Mi sistemai tra le coperte senza aprire gli occhi sapendo che, se l'avessi fatto, avrei dovuto tornare alla vita di tutti i giorni e affrontare le mie solite discussioni con Michele.
Quel sogno aveva decisamente un'aria più allettante.
Li, in quel mondo magico, avevamo parlato, avevamo chiarito e ci eravamo dati una seconda possibilità.
Qualcosa mi sfiorò il naso e lo mossi cercando di allontanare quel fastidio.
- Chiara, è ora di alzarsi.
Una voce calda e morbida mi fece destare completamente da quello stato di dormiveglia che non volevo abbandonare.
Aprii lievemente gli occhi e guardai la persona che aveva appena parlato.
D'istinto, gli feci un lieve sorriso incredulo e mi misi comoda tra le sue braccia. Non era stato solo un sogno
- Che ore sono?
- Le diciannove e trenta. - La sua voce era dolce e calma. - Sarà meglio uscire da questa stanza o crederanno che siamo morti.

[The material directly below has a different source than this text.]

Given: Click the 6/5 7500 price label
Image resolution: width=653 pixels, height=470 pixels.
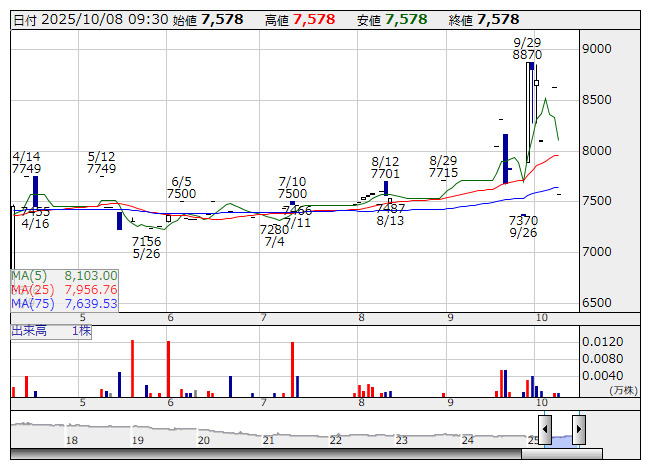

Mi sorrise. Quanto mi era mancato il suo sorriso? Per non parlare dei suoi occhi, del suo profumo o delle sua braccia quando mi abbracciava prima di dormire.
Annuii lievemente anche se avrei Volturno restare lì per ore. Cercai di alzarmi ma fui stretta ancora di più   dalle sue braccia.
- Bacio. - Sogghignò. - Altrimenti non vai da nessuna parte.
- Offerta allettante.
Rise di gusto, mi diede un veloce bacio a fior di labbra e mi spinse giù dal materasso. Decisamente mi erano mancate anche quelle.
Mi alzai controvoglia dal pavimento e andai nel bagnetto adiacente alla stanza, dove mi sciacquai il viso e mi feci una coda veloce.
Michele era stato decisamente più reattivo di me; era già in piedi, appoggiato alla porta, pronto ad aspettarmi.
Mi sorrise ancora una volta e, dopo avermi dato un veloce bacio sulla guancia, ci dirigemmo fuori dalla stanza pronti per sentire le solite noiose battute dei nostri amici.
Ad iniziare fu Ricky che, non appena ci notò, fece un cenno al resto della comitiva.
- Alla buon ora. Si può sapere cosa avete combinato lì dentro? Chiese malizioso.
Risposi io, sbadigliando e stiracchiandomi. - Mi sono addormentata.
Io e Michele ci andammo a sedere nell'unico spazio libero disponibile.
Lia ed Ele ci studiavano silenziose e si scambiano occhiate eloquenti ma, nonostante ciò, a prendere parola fu Nico che diede voce al pensiero di tutti.
- Meno di sei ore fa vi stavate insultando ed ora vi tenete mano nella mano?
Ovviamente stava alludendo al fatto che Michele, proprio indiscretamente mi aveva presto per mano davanti a tutti, sorridendomi.
In un primo momento mi ero irrigidita perché ci eravamo detti di non correre poi mi ero data una calmata e avevo smesso di assumere l'aspetto di un robot, anche perché mi faceva piacere ricevere quelle attenzioni.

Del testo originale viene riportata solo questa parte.